OPINION OF THE COURT

EAGEN, Justice.

On December 20, 1978, a special investigating grand jury in Philadelphia filed a presentment recommending Melvin Shelton be indicted on certain criminal charges. The presentment was submitted to a regular indicting grand jury which returned indictments on January 3, 1974. Shelton sought and obtained a discovery order requiring the Commonwealth to make available certain information. Because the discovery order was in apparent conflict with a previous court order impounding certain materials, the discovery order was subsequently modified to require Shelton to apply for clarification of the impounding order before discovery would be allowed.

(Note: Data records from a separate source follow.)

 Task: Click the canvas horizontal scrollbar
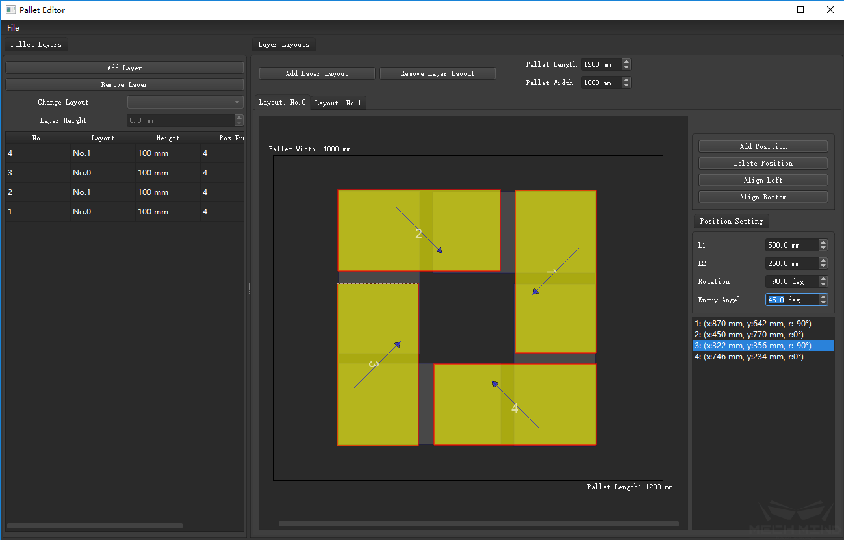coord(478,524)
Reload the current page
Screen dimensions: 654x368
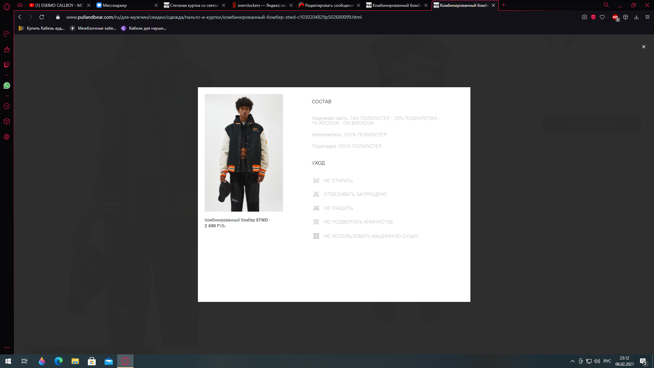click(x=42, y=17)
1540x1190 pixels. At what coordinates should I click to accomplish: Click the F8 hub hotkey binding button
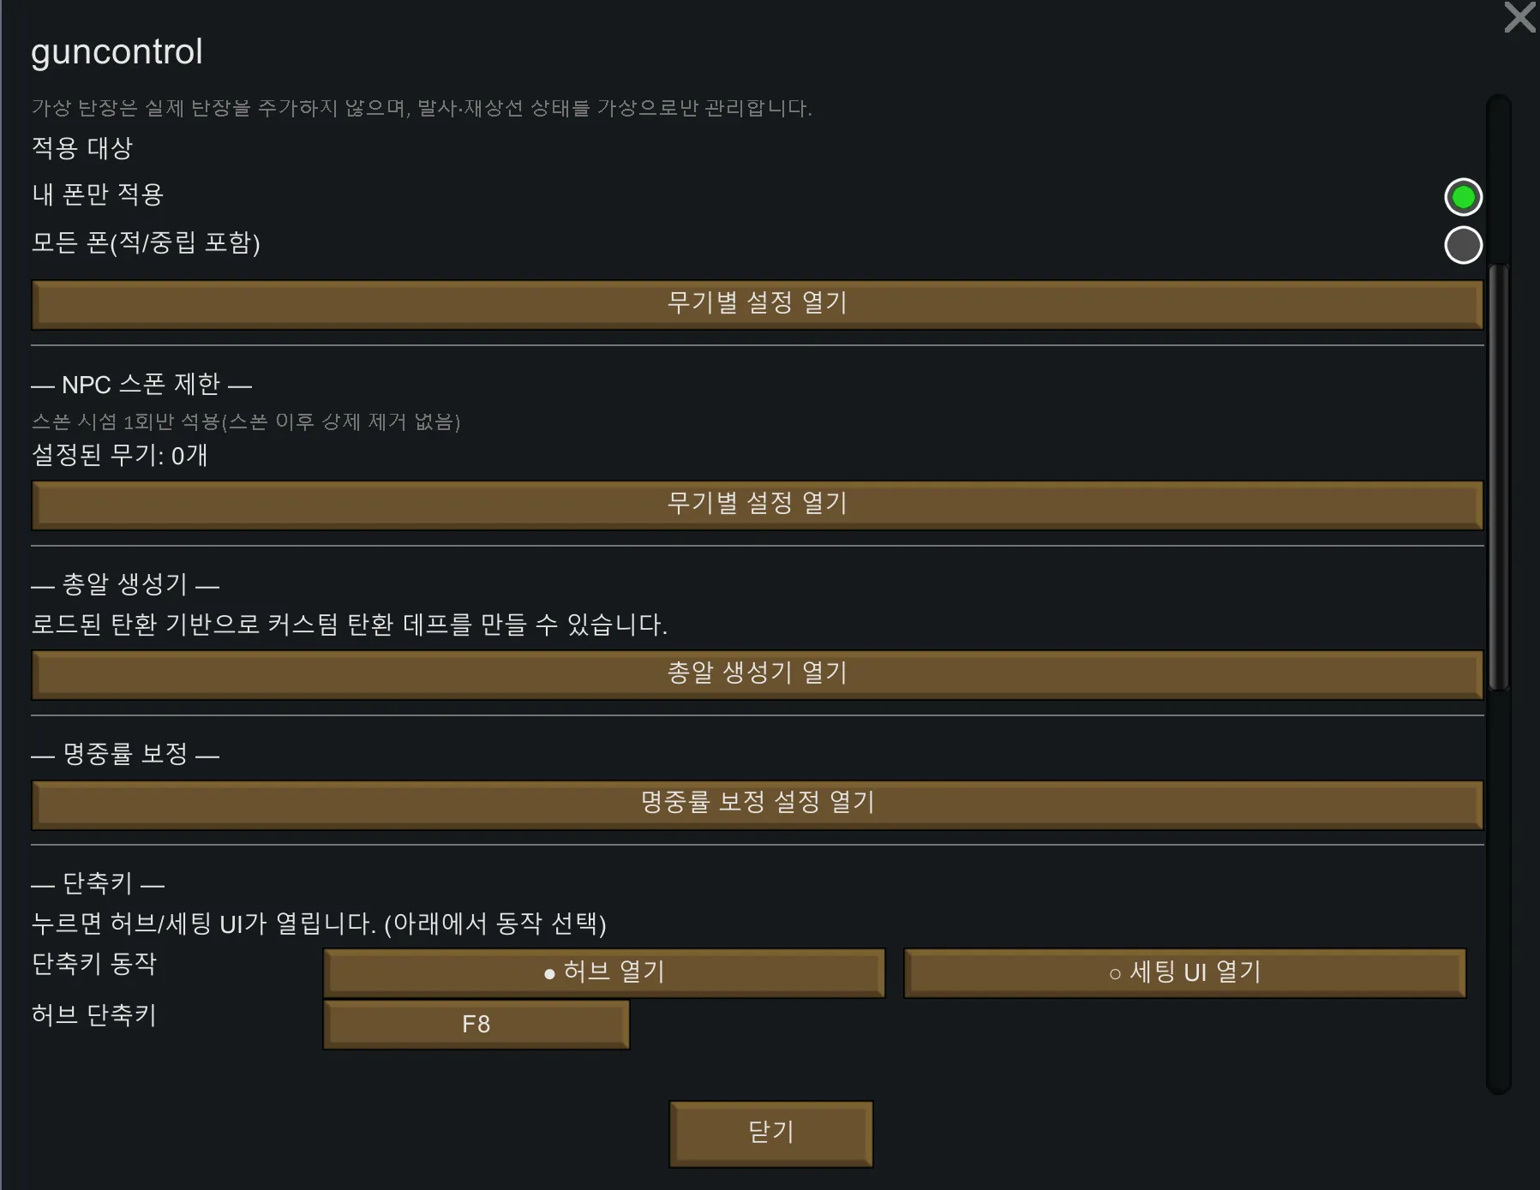click(x=476, y=1024)
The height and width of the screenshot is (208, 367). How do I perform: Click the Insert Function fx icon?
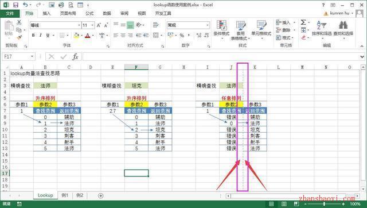pyautogui.click(x=75, y=56)
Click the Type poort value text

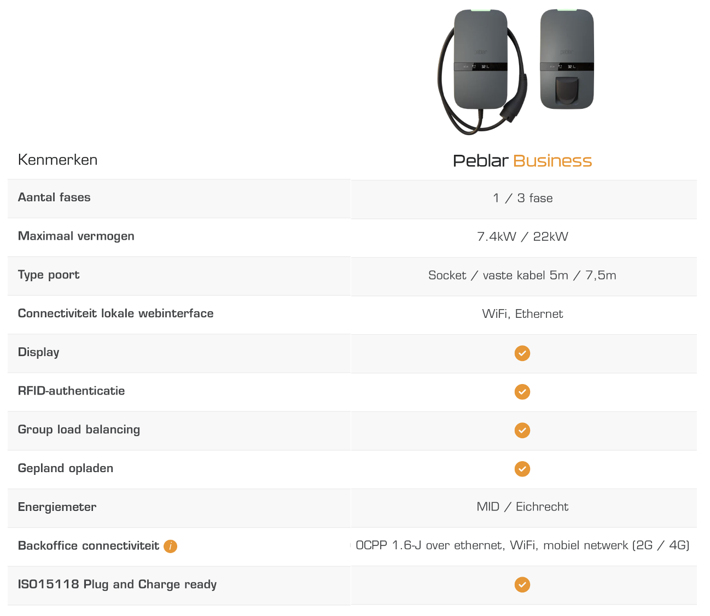[x=522, y=275]
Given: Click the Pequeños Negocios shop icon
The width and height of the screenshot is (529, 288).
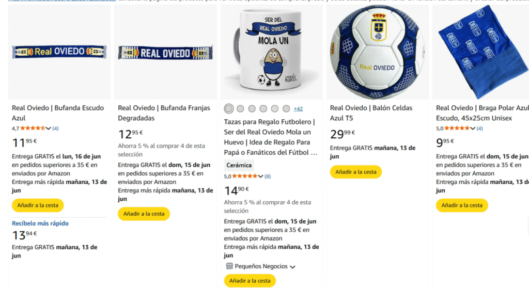Looking at the screenshot, I should tap(229, 266).
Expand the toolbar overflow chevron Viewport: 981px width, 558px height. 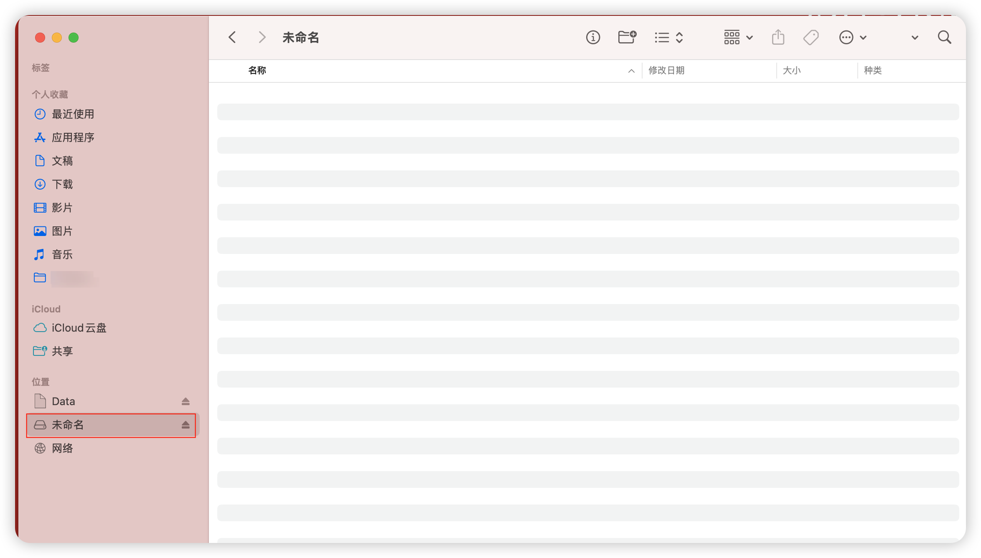[x=915, y=38]
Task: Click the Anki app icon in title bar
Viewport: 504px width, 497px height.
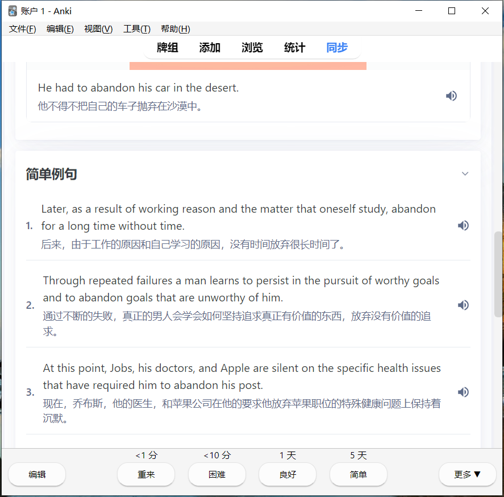Action: 13,11
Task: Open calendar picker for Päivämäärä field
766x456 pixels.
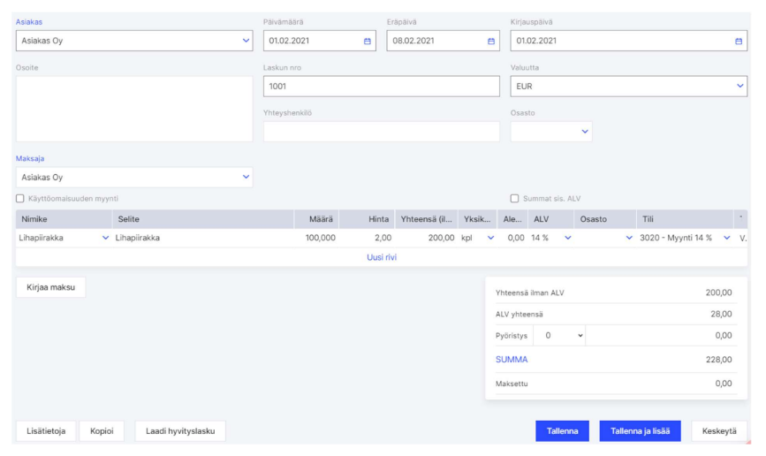Action: tap(368, 41)
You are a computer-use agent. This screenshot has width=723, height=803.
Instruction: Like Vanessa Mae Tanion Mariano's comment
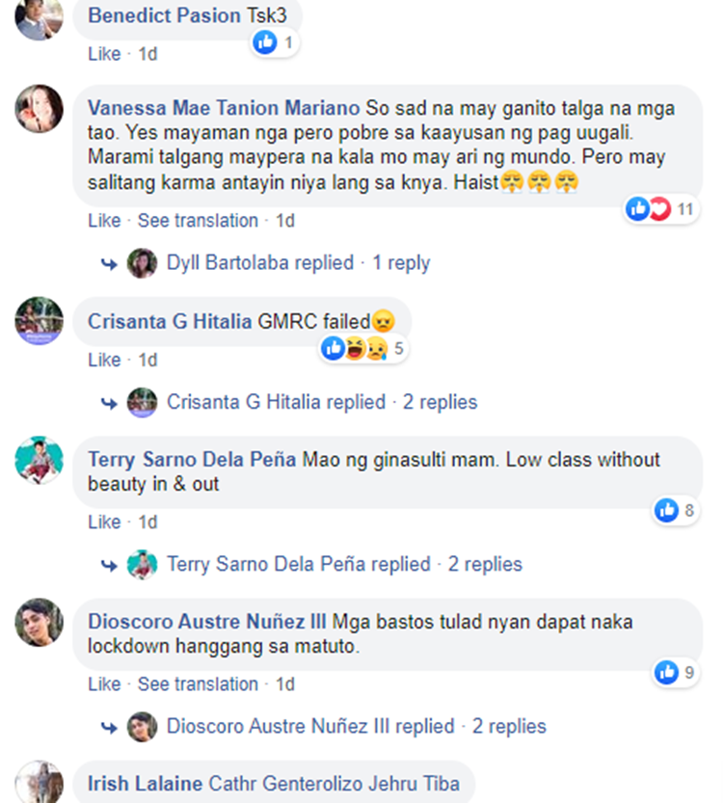click(x=104, y=221)
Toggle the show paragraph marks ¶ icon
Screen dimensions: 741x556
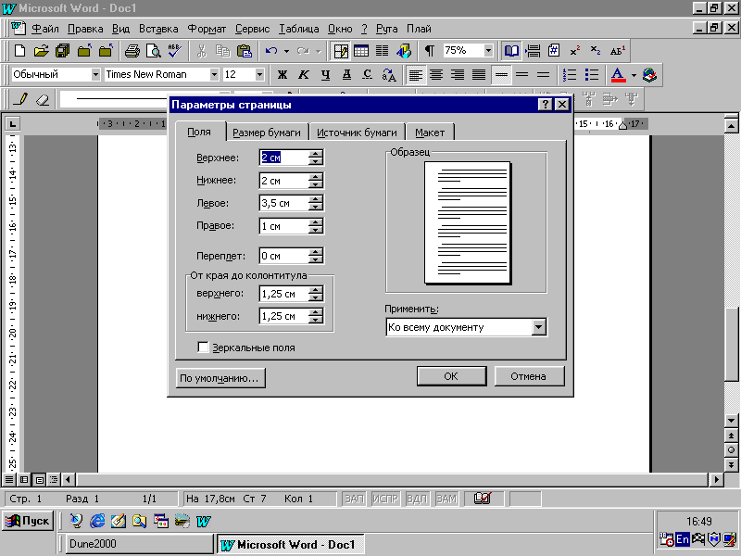click(429, 51)
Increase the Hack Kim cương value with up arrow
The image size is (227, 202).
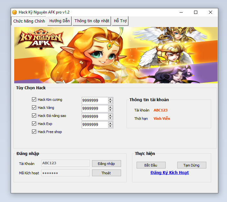(x=110, y=99)
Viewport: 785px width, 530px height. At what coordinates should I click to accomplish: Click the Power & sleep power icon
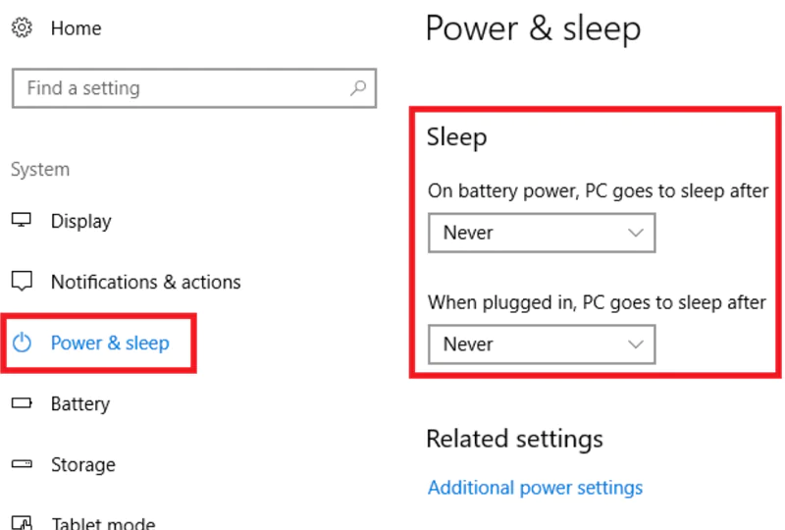22,343
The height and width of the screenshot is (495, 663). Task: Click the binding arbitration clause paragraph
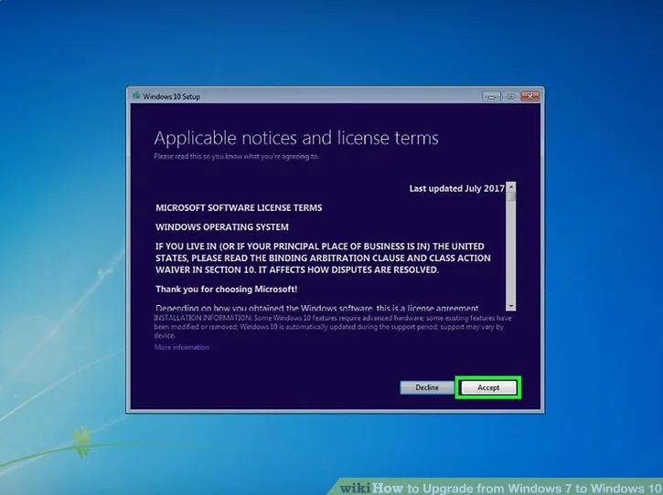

On July 3, 1974, following a hearing and the submission of briefs, the impounding order was modified to allow Shelton access to various items which had previously been “impounded.” On July 31, 1974, Shelton filed various pretrial motions and a pretrial conference was held on August 13, 1974. The Commonwealth filed an answer to Shelton’s pretrial motions on September 20, 1974 and a hearing was held on October 9, 1974 in order to dispose of the motions. During that hearing, Shelton made an oral application to dismiss the charges with prejudice pursuant to Pa.R.Crim.P. 1100(f).1 The application al[12]*12leged the Commonwealth had failed to comply with section (a) (1) of the Rule 2 which mandates the commencement of trial no later than two hundred and seventy (270) days from the date on which the criminal complaint is filed. On October 21, 1974, Shelton filed a written application to the same effect. On November 14, 1974, the Commonwealth filed an answer to the application and requested an extension of time in which to commence trial pursuant to section (c) of the Rule.3 On December 3, 1974, the Court of Common Pleas of Philadelphia entered an order denying Shelton’s application but certified that the order, although interlocutory, presented a controlling question of law for which a substantial ground for difference of opinion existed and from which an immediate appeal would materially advance the ultimate determination of the litigation. The Superior Court thereafter exercised its discretion and permitted an appeal from the court’s order denying Shelton’s application.4 The Superior Court later reversed the order of the Court of Common Pleas and ordered Shelton discharged. Opinion Judge Price. Judge Van der Voort filed “a concurring and dissenting opinion” in which President Judge Watkins and Judge Jacobs joined. The [13]*13Commonwealth petitioned for an allowance of appeal and we granted the petition.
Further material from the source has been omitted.